━━━━━ Provided entries ━━━━━

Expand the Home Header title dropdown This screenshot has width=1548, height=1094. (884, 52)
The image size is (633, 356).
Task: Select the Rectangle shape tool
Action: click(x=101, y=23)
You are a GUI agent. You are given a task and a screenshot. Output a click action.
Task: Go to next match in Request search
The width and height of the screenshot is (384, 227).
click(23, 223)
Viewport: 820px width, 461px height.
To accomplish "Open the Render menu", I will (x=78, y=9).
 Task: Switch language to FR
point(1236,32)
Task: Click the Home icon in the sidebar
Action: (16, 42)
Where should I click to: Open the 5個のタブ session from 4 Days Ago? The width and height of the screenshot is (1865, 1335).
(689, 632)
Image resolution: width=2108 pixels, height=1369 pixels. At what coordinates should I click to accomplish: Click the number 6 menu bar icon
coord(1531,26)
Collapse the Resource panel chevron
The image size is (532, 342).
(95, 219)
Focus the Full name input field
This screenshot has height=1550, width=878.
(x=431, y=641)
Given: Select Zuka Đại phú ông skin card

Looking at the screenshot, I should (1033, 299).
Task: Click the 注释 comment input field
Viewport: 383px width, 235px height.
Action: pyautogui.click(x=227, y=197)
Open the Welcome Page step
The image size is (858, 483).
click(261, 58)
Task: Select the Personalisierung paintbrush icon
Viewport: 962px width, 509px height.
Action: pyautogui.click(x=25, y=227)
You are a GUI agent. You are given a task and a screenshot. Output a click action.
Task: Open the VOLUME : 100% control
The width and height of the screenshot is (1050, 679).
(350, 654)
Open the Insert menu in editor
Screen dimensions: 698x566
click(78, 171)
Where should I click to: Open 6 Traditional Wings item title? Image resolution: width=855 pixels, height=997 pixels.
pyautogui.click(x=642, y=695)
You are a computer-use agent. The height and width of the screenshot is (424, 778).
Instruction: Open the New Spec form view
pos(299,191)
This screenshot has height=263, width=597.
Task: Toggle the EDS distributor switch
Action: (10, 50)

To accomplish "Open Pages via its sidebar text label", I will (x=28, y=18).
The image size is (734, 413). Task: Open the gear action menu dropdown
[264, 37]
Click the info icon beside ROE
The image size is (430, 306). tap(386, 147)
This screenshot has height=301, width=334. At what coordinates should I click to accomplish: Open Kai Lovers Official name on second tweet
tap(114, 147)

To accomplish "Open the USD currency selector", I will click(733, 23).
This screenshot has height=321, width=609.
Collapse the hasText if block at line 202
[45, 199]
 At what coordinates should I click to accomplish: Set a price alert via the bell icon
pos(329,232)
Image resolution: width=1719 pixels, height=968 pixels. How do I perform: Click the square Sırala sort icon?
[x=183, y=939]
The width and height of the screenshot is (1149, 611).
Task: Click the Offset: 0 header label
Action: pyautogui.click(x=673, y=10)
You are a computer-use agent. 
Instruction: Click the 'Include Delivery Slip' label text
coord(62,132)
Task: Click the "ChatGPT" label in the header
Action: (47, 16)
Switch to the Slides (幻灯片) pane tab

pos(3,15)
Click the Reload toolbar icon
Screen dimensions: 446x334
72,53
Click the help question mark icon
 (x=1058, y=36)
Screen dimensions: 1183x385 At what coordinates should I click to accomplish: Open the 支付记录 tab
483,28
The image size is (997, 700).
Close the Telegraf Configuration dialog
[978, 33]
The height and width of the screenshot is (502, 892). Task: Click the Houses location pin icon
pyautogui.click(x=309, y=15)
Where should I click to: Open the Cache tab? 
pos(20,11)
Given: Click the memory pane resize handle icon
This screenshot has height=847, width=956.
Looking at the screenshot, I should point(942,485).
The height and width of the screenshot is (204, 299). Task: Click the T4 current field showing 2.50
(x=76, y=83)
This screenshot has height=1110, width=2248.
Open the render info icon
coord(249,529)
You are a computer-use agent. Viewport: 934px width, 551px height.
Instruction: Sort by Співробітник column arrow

━━━━━

**Instruction**.
Please rewrite the records from the line with "The image size is (734, 413)." up to and including the line with "The image size is (430, 306). tap(386, 147)", changing "gear action menu" to "settings menu" and keeping everything else the same.

**Correct answer**.
The image size is (734, 413). Task: Open the settings menu dropdown
[264, 37]
Click the info icon beside ROE
The image size is (430, 306). tap(386, 147)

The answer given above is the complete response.